┌─ Data

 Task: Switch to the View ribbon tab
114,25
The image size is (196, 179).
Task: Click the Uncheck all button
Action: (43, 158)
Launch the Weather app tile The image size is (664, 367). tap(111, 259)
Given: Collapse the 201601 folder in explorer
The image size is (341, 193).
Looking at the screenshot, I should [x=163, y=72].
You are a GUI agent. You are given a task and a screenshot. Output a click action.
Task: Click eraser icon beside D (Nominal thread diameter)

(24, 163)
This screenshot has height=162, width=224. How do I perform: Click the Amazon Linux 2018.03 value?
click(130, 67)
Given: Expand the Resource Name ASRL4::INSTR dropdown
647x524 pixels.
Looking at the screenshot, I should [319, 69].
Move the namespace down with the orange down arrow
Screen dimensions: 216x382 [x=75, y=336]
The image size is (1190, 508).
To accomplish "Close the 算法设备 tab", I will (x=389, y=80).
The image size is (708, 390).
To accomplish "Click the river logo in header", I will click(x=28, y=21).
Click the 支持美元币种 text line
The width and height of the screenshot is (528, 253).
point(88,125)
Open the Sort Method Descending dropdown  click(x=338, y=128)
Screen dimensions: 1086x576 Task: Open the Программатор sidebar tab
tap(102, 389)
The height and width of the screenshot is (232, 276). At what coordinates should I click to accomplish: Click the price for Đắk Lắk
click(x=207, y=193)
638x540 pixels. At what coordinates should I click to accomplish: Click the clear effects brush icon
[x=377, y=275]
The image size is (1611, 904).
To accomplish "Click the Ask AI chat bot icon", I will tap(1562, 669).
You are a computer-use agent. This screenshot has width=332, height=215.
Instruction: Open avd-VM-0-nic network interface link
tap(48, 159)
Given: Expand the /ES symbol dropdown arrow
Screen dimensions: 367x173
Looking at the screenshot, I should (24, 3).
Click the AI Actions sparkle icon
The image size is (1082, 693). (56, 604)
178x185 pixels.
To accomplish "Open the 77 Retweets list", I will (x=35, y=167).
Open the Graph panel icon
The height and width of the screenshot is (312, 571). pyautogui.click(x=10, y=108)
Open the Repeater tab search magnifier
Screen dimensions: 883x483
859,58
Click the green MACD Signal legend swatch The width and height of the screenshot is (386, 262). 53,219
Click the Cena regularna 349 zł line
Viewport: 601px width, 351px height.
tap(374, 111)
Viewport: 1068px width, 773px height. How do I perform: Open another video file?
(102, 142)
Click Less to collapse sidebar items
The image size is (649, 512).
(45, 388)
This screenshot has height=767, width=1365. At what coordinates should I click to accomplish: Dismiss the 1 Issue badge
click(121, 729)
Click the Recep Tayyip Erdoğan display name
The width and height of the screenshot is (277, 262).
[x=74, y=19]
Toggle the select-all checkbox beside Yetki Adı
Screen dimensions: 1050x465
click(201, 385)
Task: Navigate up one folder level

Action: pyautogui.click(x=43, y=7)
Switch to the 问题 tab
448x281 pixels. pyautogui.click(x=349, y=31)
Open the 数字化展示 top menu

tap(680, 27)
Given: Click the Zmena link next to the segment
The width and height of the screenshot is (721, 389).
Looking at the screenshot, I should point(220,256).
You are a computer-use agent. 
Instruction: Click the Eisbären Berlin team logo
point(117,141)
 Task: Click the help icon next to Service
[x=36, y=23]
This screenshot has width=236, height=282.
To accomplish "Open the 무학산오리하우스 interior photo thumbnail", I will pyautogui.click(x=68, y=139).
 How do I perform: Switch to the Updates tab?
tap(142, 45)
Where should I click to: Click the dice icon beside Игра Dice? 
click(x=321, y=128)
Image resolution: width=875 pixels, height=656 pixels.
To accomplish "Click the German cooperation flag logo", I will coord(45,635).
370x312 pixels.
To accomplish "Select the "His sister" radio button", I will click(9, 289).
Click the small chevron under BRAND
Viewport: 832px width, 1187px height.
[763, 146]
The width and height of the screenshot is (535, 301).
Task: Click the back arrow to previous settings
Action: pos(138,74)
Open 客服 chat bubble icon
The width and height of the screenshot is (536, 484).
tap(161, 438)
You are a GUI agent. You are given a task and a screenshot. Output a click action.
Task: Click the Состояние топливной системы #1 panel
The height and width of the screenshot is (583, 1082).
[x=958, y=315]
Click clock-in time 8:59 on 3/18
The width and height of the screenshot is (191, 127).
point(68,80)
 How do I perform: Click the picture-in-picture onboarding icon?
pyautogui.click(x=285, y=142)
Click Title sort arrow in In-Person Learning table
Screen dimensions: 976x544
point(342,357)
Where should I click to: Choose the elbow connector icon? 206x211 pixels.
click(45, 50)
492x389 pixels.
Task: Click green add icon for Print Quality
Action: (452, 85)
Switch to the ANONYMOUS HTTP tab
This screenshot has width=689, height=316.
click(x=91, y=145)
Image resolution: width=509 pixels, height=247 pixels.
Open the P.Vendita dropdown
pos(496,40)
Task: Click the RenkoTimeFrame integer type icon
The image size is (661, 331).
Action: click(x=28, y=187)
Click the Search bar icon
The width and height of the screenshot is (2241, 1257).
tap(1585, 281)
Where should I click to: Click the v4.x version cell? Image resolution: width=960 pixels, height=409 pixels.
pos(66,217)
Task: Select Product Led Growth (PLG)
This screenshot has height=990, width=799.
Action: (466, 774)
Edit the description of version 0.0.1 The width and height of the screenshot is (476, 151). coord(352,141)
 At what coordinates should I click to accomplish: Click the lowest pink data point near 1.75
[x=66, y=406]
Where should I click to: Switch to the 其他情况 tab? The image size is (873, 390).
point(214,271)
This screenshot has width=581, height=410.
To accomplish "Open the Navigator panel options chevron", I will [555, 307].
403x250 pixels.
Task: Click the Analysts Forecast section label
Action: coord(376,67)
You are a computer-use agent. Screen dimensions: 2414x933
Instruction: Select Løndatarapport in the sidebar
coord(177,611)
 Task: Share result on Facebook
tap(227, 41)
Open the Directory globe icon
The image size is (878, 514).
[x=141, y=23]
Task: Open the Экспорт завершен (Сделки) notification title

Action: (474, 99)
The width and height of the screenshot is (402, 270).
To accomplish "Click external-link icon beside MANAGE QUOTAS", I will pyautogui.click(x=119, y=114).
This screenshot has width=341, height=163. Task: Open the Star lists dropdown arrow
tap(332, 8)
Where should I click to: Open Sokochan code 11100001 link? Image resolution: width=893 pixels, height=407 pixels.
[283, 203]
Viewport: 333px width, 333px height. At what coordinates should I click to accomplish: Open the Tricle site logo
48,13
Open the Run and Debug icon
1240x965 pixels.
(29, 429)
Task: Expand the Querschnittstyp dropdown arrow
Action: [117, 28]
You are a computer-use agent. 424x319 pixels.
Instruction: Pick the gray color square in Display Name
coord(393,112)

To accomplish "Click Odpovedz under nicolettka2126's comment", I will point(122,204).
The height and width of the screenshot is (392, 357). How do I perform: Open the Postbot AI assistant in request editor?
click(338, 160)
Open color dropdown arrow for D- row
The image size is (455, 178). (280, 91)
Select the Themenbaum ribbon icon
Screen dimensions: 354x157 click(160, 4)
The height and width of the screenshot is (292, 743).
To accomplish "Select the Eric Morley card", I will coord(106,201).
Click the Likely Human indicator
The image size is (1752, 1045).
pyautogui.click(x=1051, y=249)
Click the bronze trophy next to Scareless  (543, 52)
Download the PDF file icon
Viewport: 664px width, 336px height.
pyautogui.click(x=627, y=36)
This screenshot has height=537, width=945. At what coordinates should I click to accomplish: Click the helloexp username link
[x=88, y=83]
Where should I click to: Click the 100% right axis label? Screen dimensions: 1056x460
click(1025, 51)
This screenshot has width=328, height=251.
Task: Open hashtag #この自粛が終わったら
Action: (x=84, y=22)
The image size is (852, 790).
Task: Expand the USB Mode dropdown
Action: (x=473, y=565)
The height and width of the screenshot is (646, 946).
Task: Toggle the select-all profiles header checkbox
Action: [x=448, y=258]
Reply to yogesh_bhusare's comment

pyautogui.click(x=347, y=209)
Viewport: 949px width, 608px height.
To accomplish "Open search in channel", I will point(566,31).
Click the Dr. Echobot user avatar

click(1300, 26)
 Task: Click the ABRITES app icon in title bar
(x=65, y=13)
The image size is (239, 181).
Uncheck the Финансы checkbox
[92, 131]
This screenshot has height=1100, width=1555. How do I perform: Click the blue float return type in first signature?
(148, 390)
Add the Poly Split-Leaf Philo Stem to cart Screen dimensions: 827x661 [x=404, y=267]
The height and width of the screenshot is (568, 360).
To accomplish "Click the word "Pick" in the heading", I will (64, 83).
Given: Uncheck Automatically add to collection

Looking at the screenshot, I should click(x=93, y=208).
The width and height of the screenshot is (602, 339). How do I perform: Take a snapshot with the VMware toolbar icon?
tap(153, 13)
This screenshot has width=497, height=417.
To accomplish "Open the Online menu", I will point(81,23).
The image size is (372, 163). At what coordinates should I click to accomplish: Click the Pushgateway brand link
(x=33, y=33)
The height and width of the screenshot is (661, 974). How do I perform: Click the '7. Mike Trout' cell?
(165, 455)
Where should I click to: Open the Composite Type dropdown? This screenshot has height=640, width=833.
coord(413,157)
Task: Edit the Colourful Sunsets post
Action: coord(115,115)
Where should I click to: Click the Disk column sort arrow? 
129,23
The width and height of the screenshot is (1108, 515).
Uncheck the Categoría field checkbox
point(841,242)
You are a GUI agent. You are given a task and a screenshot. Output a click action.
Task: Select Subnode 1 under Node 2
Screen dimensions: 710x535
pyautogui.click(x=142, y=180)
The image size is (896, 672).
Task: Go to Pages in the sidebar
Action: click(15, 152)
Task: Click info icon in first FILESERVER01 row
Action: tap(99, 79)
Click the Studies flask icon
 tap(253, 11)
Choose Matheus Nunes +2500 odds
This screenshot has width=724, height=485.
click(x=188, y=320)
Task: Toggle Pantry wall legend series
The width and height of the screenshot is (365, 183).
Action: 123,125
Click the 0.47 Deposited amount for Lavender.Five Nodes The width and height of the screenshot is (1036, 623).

└─

» Exercise details: All lines from the beginning of the entries through the line marked "The image size is (708, 390)." are to be output exactly; nothing else belongs in the answer.

» Response to the exercise:
 Task: Switch to the View ribbon tab
114,25
The image size is (196, 179).
Task: Click the Uncheck all button
Action: (43, 158)
Launch the Weather app tile The image size is (664, 367). tap(111, 259)
Given: Collapse the 201601 folder in explorer
The image size is (341, 193).
Looking at the screenshot, I should [x=163, y=72].
You are a GUI agent. You are given a task and a screenshot. Output a click action.
Task: Click eraser icon beside D (Nominal thread diameter)

(24, 163)
This screenshot has height=162, width=224. How do I perform: Click the Amazon Linux 2018.03 value?
click(130, 67)
Given: Expand the Resource Name ASRL4::INSTR dropdown
647x524 pixels.
Looking at the screenshot, I should [319, 69].
Move the namespace down with the orange down arrow
Screen dimensions: 216x382 [x=75, y=336]
The image size is (1190, 508).
To accomplish "Close the 算法设备 tab", I will (x=389, y=80).
The image size is (708, 390).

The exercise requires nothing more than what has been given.